Review by Kirkus Book Review
A 12-year-old West African girl attempts to save children who were stolen from her village. Abeni and her best friend, Fomi, plan to enjoy their annual Harvest Festival, but the festivities are interrupted when Asha, the local witch, appears. She reminds everyone that she gave three warnings that they must leave their homes, but they did not obey; she can no longer protect the village from the coming war. After watching over them for generations, Asha is here to collect her payment: a child. To her great shock, Abeni's mother gives her to Asha. And then war does in fact come to their peaceful valley where they lived quietly, surrounded by a forest.
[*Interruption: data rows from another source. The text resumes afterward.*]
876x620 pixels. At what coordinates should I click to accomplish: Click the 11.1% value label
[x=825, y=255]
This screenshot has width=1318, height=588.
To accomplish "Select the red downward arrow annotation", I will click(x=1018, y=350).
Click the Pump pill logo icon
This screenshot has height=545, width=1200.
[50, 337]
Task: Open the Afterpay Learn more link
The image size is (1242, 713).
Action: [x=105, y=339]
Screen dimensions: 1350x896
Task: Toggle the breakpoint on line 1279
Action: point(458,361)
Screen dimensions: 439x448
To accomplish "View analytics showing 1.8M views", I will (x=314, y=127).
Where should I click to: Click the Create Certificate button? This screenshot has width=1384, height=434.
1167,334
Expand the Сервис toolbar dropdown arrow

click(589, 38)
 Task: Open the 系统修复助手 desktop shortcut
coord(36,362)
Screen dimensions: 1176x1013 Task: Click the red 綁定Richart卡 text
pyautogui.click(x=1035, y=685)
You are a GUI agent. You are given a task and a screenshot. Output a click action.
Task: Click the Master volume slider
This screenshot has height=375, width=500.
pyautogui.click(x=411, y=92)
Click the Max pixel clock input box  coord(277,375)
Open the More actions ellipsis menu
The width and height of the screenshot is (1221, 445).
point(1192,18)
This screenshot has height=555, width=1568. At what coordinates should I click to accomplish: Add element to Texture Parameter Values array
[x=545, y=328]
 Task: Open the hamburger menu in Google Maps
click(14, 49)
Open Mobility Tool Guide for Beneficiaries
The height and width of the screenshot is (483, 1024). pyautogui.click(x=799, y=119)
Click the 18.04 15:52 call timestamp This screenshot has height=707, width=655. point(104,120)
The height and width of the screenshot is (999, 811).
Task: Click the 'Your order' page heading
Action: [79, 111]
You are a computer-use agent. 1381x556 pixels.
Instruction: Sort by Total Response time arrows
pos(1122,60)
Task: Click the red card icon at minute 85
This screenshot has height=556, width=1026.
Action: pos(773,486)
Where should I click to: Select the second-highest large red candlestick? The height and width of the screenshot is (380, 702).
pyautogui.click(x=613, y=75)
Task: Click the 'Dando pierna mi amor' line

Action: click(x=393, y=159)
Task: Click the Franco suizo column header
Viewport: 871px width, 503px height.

Abeni watches in horror as storm women assisted by magical black ropes capture the adults before a mysterious goat man plays a haunting melody on a flute that ensnares the other children. Abeni, trained in self-defense by Auntie Asha, sets out to find the kidnapped children. She crosses paths with porcupine spirit Nyomi and panther spirit Zaneeya who join her as they pursue quests of their own. The magical storytelling and West African spirit elements will keep readers engaged, while authentic relationships between the central characters offer a nice counterbalance for the fantastical plot points, making this work appealing to fantasy and realistic fiction readers alike. An original, enjoyable coming-of-age story with complex fantasy worldbuilding and multifaceted characters. (Fantasy. 9-13) Copyright (c) Kirkus Reviews, used with permission.
Copyright (c) Kirkus Reviews, used with permission.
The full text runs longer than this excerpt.